You're doing what the parent comment says, which is conflating Apple's pro-privacy behavior with "anti-advertising" behavior. You're far from the only one, to the point that folks like Tim Cook regularly talk about this.
"We’re not against digital advertising. I think digital advertising is going to thrive in any situation, because more and more time is spent online, less and less is spent on linear TV. And digital advertising will do well in any situation. The question is, do we allow the building of this detailed profile to exist without your consent?
"We think that some number of people, I don’t know how many, don’t want to be tracked like that. And they should be able to say they don’t."¹
Apple has never disparaged advertising as a revenue model for developers. They even have regular WWDC sessions on the topic². What they have been very vocal about is user control.
Apple's pro-privacy behaviour was their message, explicitly speaking. But ultimately the market received it as "anti-advertising". The best of marketing isn't telling you what to think, ( pro-privacy ) but leads you what to think ( anti-advertising ). And Apple was happy to play along with it.
They were absolutely against advertising, or more precisely Facebook's advertising revenue.
The two example you show were already well pass 2020. As I said Tim Cook had to make a few statement about how they are not anti Advertising cough. after the damage was done. And only after the Ad industry were furious.

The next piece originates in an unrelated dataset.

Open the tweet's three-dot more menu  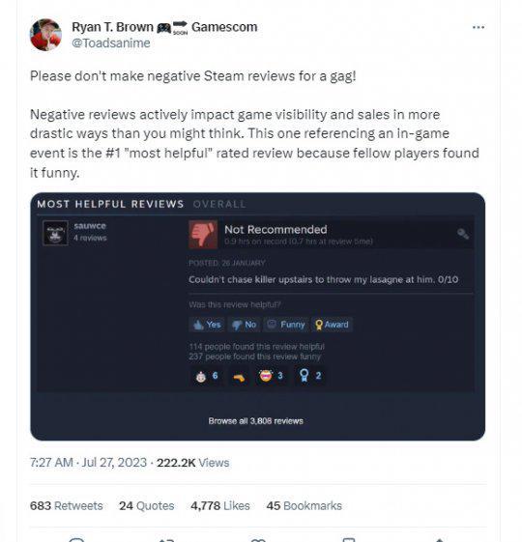point(479,27)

> Apple's pro-privacy behaviour was their message, explicitly speaking. But ultimately the market received it as "anti-advertising".

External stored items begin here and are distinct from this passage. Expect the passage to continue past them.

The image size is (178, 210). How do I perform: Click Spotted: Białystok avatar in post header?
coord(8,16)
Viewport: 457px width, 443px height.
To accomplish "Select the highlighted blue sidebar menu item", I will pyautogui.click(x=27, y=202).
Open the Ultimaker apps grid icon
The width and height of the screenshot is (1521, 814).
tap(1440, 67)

I hear what you're saying — privacy protections impact anti-privacy business models, absolutely — but I'd argue that it's not "anti-advertising" in the sense that more digital advertising dollars are being spent to target iOS users in 2022 vs. 2021.

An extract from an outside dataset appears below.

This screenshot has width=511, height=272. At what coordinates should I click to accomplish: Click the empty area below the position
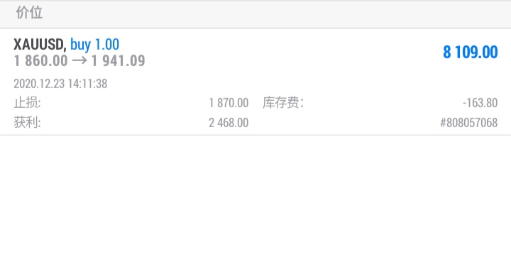coord(256,204)
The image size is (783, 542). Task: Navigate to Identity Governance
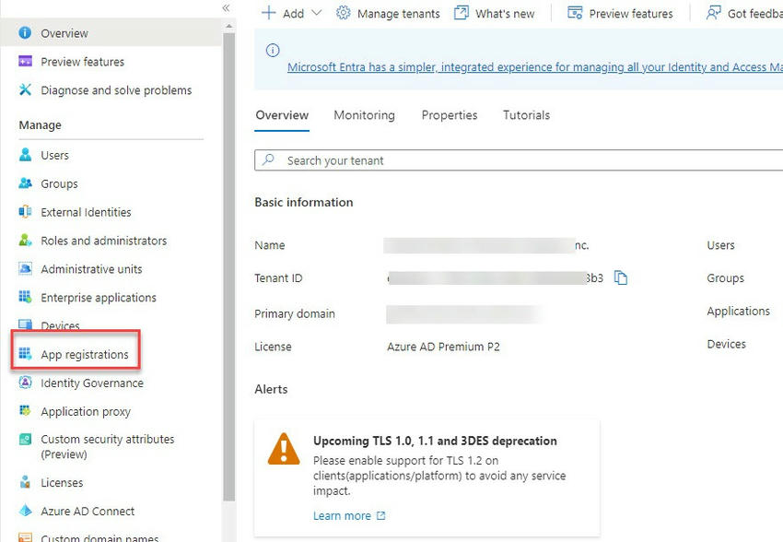[x=92, y=383]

> And only after the Ad industry were furious.
It's ad networks' fiduciary duty to hate this. My response to them: Suck an egg.
Right, if Apple doesn't let people hyper target it's not necessarily a privacy issue. Main issue with Facebook ads is when you interact & identify (e.g. click an ad and sign up[0]) you are confirming to some advertiser that their campaign targeting applies to you.
If this ever changes that will be a big privacy issue.
[0] Advertisers can also identify you if you only click (and don't sign up or otherwise identify yourself) via some other data source like their own data, a third party service
They aren't benevolent but there is such a thing as a mutually beneficial relationship. I'm fine with people making money off advertisement as long as they aren't selling my data directly and the number of companies I trust to do that is very low. In a lot of ways targeted ads and the like can be beneficial, it's about connecting people selling something the the people who want/need that thing, the problem is when data companies can just hoover up or buy that data and do gross things with it.
That's fine, but then you shouldn't give your info to apple at all. Or google, or facebook, or microsoft, or amazon, or ycombinator, for that matter. The fact is, unless you want to be a luddite (which you aren't, you're here, with an account, at least) then you have to trust at least some of these companies. So the question is, which ones can generally be trusted, and which can't? I personally trust apple more than facebook, ycombinator more than amazon, etc. Your ordering might be different, and that's fine, but you're drawing a bright line there, which only hurts yourself.
> So the question is, which ones can generally be trusted, and which can't?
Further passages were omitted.